7. Knee Exam: The knee is one of the most common causes of joint pain. A good knee exam helps us to rule out serious conditions such as a septic or inflammatory joint space and can also help make an accurate anatomical diagnosis of ligament or meniscus injury.
8. Shoulder Exam: Careful examination of the shoulder can provide valuable information and help the physician determine when image studies may or may not be helpful.
9. Lymph Node Exam: Do you know what a “shotty” lymph node is? Do you keep your nails neatly trimmed? Learn this and other tips from our experts and watch them perform a meticulous lymph node exam.
10. Deep Tendon Reflexes: Subtle changes in your technique can elicit an otherwise absent deep tendon reflex. Having a proper reflex hammer helps. Here we review those subtle techniques to improve on this import exam skill.
11.Cerebellar Exam: A number of signs and symptoms correlate with cerebellar disease and the clinician needs to be able to elicit them from head to foot.
12. Fundoscopic Exam: When it comes to an ophthalmoscopic exam there's more to it than meets the eye! Here we take a look at the various ophthalmoscopes available to internists and review their proper use.
13. Pulmonary Exam: The pulmonary exam is more than simple auscultation--in fact percussion and inspection often tell you much more than auscultation. Knowing the normal boundaries of percussion and the surface anatomy is critical.
14. Precordial Movements: Palpation is a critical part of the cardiac exam. The size and the character of the PMI (PMI) can speak volumes and predict the presence of an S3 or 4.
15. Cardiac Second Sounds: The second sounds and their variations can tell us volumes about everything from pulmonary or systolic hypertension to bundle-branch block.
16. Neck Veins & Wave Forms: Identifying an elevated jugular venous pulse will almost always affect your management of a patient. An understanding of waveforms can help you recognize everything from canon "a" waves of complete heart block to "ventricularization" of the "v" wave in tricuspid regurgitation.
17. BP & Pulsus Paradoxus: An accurate and reproducible blood pressure reading is a basic clinical skill. We review that skill and discuss how to test for pulsus paradoxus.
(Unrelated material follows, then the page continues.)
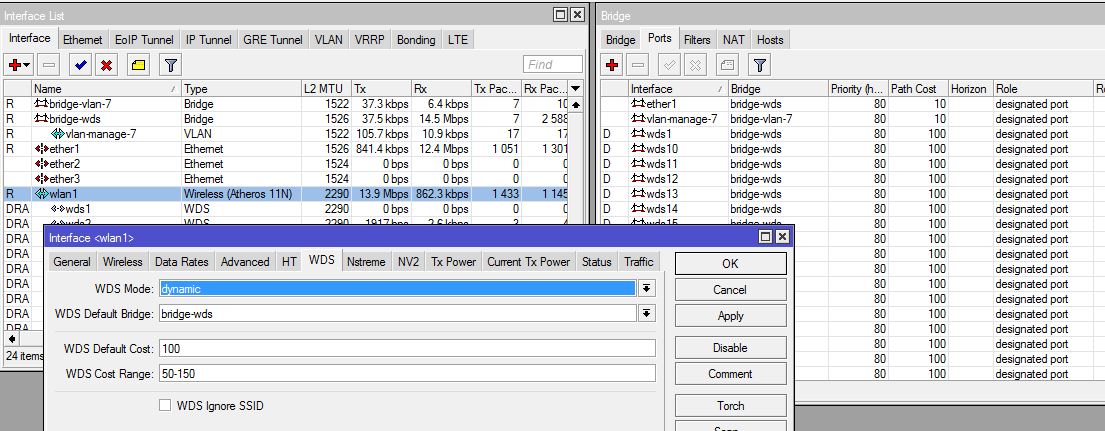Click the funnel filter icon in Interface List
Image resolution: width=1105 pixels, height=431 pixels.
171,65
18. Ankle Brachial Index: Measuring an ankle brachial index is a simple skill that can be done at the bedside and give you helpful information about a patient's peripheral circulation. This technique is reviewed here.
19. The Hand in Diagnosis: The hands are a window to the body, and changes in the hands are linked to a plethora of illnesses. Recognizing these phenotypic expressions of disease is a basic clinical skill.
20. Bedside Ultrasound: With improvement in technology, the bedside ultrasound is becoming frequent in use. Here we discuss the principles and basics of bedside ultrasound.
21. Rectal Exam: A rectal exam is important to help rule out prostate issues, diagnosing causes of perirectal pain and looking for distal rectal masses. As the saying goes, "If you don't put your finger in, you will put your foot in!"
22. Pupillary Responses: The pupillary response requires a complex integration of nerve fibers. An abnormal pupillary response can be a harbinger for disease or simply a benign process. We review the physiology behind this reflex and discuss situations where it will be abnormal.
23. Involuntary Movements: There are many types of involuntary movements and the diagnosis rests on observation and knowledge of the types of involuntary movements and their causes.
24. Internal Capsule Stroke: A stroke within the internal capsule leads to a unique number of physical exam findings. We review these changes and compare them with strokes in other locations.
25. The Tongue in Diagnosis: Changes in the tongue occur in many situations. Systemic disease such as amyloidosis or lymphoma will affect its size and color. Localized infections may suggest underlying immune disorders. Nutritional deficiencies will cause abnormalities.